Prompt >> Copy every line from the data below in which the string "benessere" can be found.

Records from a collection:
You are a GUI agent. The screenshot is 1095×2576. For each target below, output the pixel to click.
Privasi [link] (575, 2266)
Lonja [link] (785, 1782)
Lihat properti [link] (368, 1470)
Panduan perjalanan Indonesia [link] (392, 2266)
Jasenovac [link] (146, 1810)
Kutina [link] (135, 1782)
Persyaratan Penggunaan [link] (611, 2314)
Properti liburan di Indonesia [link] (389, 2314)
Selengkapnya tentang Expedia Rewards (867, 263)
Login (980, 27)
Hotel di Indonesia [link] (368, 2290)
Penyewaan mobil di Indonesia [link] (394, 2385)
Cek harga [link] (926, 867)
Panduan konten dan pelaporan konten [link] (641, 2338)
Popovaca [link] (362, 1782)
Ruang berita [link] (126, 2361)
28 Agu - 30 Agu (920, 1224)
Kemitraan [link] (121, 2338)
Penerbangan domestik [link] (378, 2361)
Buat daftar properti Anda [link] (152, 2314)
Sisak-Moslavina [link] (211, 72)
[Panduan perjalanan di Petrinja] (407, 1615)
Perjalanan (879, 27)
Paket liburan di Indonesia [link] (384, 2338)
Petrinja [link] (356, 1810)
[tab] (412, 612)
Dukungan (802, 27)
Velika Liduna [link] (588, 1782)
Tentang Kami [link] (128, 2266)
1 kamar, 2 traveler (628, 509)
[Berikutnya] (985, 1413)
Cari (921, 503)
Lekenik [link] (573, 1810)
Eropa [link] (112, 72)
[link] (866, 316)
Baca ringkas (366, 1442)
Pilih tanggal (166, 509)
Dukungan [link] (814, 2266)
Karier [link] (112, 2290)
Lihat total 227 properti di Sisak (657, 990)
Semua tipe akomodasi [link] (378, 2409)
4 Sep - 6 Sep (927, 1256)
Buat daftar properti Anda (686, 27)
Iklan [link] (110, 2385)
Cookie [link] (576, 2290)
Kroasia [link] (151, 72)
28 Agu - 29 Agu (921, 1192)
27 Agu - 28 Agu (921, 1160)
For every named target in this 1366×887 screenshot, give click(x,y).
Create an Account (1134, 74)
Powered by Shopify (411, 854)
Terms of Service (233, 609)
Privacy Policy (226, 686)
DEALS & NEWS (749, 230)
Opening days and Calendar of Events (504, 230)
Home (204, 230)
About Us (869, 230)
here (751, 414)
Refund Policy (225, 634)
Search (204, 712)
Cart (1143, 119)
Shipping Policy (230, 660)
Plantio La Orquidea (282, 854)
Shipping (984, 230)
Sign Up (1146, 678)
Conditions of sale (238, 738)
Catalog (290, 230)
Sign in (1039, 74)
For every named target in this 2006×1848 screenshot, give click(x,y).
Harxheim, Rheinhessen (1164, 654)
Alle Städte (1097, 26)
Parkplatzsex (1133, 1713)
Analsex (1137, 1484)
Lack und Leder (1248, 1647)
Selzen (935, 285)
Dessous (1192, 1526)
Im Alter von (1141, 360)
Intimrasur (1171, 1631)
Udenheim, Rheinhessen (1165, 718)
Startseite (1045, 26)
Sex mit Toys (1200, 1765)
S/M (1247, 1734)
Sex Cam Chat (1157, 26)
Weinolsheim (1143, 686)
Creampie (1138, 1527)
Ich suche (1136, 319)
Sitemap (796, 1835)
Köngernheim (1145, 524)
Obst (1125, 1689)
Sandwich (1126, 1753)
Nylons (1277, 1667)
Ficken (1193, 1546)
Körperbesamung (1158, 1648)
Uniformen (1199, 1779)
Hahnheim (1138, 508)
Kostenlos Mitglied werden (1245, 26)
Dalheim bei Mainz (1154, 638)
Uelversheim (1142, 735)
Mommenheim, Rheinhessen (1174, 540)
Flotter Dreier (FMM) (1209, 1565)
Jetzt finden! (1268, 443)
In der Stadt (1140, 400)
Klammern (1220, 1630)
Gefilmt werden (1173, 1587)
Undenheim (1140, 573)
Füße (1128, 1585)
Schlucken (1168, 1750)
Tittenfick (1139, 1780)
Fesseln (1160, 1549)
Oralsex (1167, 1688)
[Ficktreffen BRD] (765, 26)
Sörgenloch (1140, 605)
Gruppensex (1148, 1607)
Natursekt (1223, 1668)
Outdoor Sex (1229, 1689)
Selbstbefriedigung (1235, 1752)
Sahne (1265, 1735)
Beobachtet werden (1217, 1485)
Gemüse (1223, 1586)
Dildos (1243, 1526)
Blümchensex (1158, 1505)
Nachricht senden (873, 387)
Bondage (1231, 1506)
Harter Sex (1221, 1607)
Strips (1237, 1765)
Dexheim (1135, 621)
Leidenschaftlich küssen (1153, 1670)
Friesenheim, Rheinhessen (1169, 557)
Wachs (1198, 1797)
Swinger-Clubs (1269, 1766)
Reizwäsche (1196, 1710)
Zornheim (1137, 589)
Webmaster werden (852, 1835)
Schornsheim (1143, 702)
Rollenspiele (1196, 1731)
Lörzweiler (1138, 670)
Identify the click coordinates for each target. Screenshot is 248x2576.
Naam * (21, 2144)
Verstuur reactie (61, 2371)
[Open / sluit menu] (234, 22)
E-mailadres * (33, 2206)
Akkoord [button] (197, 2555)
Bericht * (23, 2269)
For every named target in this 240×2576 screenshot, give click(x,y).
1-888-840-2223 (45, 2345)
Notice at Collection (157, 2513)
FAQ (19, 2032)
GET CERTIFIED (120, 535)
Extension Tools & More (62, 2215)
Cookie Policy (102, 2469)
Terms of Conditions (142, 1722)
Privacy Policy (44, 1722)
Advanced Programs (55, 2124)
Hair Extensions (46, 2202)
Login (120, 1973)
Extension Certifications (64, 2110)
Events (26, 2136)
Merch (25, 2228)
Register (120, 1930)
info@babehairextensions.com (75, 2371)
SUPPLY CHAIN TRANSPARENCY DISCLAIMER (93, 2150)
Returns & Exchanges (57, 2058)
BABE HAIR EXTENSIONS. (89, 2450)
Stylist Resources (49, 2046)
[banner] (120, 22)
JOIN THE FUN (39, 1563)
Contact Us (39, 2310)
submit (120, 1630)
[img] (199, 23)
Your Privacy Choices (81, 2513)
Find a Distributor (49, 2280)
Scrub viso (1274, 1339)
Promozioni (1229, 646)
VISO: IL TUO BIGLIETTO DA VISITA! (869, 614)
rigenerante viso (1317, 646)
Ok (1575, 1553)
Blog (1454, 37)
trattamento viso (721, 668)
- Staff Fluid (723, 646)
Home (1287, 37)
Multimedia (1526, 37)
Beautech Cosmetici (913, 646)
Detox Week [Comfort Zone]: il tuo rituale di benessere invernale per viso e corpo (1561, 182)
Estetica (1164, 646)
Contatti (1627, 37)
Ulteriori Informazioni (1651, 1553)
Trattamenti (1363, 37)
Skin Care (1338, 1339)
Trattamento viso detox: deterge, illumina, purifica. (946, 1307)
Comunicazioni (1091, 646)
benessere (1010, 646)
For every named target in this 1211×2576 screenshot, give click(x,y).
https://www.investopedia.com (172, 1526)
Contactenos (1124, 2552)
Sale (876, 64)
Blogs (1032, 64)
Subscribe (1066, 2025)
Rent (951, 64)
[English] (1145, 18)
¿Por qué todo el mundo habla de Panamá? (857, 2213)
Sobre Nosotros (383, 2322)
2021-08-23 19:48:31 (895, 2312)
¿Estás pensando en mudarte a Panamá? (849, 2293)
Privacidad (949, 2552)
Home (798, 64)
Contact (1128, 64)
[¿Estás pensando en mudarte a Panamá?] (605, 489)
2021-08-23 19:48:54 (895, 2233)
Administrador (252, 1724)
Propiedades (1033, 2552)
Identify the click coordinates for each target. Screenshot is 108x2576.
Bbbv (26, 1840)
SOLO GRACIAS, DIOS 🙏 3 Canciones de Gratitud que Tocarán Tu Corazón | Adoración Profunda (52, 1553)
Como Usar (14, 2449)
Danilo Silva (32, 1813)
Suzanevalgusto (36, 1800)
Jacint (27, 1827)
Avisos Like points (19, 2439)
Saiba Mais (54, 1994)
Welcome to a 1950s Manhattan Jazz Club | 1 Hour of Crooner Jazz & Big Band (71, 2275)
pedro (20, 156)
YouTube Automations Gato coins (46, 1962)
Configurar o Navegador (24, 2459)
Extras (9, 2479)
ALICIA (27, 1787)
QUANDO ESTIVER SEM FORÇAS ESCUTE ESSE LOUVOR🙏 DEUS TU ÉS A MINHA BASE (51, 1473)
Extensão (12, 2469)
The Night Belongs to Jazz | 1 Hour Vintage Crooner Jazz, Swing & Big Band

Solution for this problem >>
Detox Week [Comfort Zone]: il tuo rituale di benessere invernale per viso e corpo (1561, 182)
benessere (1010, 646)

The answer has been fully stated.